Несмотря на то что Генри был в темных очках, обер-кельнер сразу его узнал и усадил за расположенный в отдалении от общего зала «Столик для двоих», откуда было хорошо видно, как пылающий небесный шар садится в океан, и к тому же просматривались все входящие в ресторан гости. Между столиками было достаточно места для того, чтобы вытянуть ноги и в любой момент без затруднений уйти. Концепция «простого обеда» требовала облегченного дресс-кода. Большинство мужчин были обуты в полотняные туфли, как Генри, щеголяли темными очками, как Генри, и дорогими часами, как Генри. Здесь все были свои, вечно молодые 50+, как выражаются в наши дни. На белой скатерти перед Генри стояли два бокала для воды на высоких ножках, два прибора, две мелких тарелочки для закуски и безупречные льняные салфетки. Он посмотрел на часы. Было восемнадцать сорок шесть. Он явился на четверть часа раньше.
Бетти читала целый день. Окна ее кабинета были закрыты рольставнями, и она только один раз вышла в комнату отдыха, чтобы заварить мятный чай. Перевернув последнюю страницу, она оцепенела от изумления. «Этого не может быть, – произнесла она вслух, – просто не может быть». Роман «Белая мгла» оказался невероятно увлекательным и напряженным. Но конца романа не было. Не было и слова «Конец». Влажными от волнения пальцами Бетти перелистала последние страницы. Вот-вот должна была наступить развязка, но роман на этом просто обрывался. Бетти тупо уставилась на большой чистый лист, словно стараясь разглядеть на нем точку, содержащую развязку, но вместо точки был только след побывавшей на листе мухи.
Существуют непроверенные сведения о том, что друзья драматурга Чехова неоднократно пытались взломать его кабинет, чтобы спасти бесценные окончания его гениальных рассказов. Чехов был известен тем, что оставлял в своих рассказах лишь необходимый минимум текста и по окончании работы убирал начала и концы, поскольку считал, что они не являются необходимыми частями сюжета.
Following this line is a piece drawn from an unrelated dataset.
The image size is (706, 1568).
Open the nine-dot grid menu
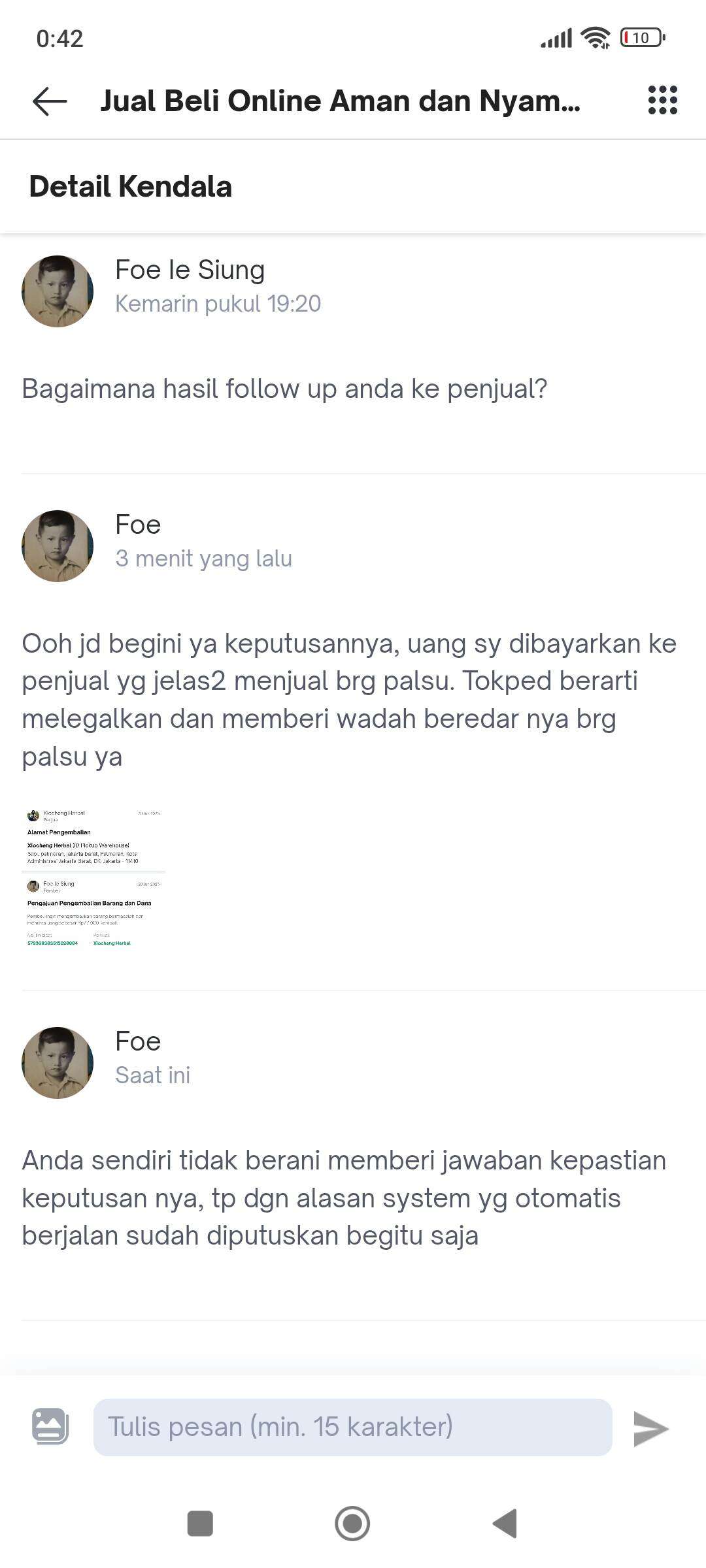coord(662,100)
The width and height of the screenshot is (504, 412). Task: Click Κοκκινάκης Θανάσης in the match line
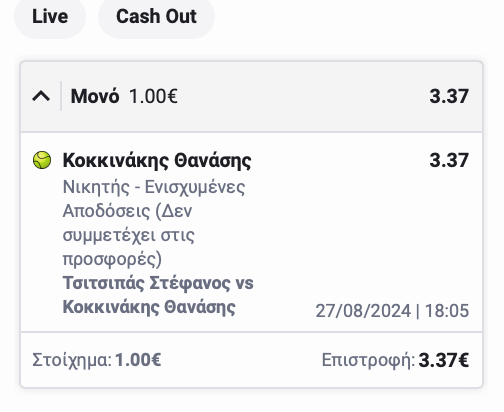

Так, иной читатель его рассказа «Дама с собачкой» вдруг с ужасом убеждается, что дошел уже до последней страницы, когда мучительная любовь двух одиноких людей возвышается над условностями и извечной русской медлительностью, чтобы наконец разрешиться в опьянении… и тут наступает конец. Заключение, финал. Все. Точка поставлена. Желанный конец, апогей уже не является частью произведения. Это ужасно, но с этим приходится мириться.
Бетти подавила желание немедленно позвонить Генри. Наверное, он просто забыл приложить окончание, может быть, целую последнюю главу. «Роман окончен», – сказал он и при этом загадочно усмехнулся. Возможно, он нарочно утаил окончание, чтобы помучить ее. Но это совершенно нелогично. Данный роман отличался от всех предыдущих его произведений. Он был более страстным в деталях, более чувственным, но без окончания терялось ощущение его цельности. «Невозможно поверить, что такую страсть мог выплескивать на бумагу тип, надежно закованный в броню равнодушия», – думала Бетти, допивая остатки мятного чая.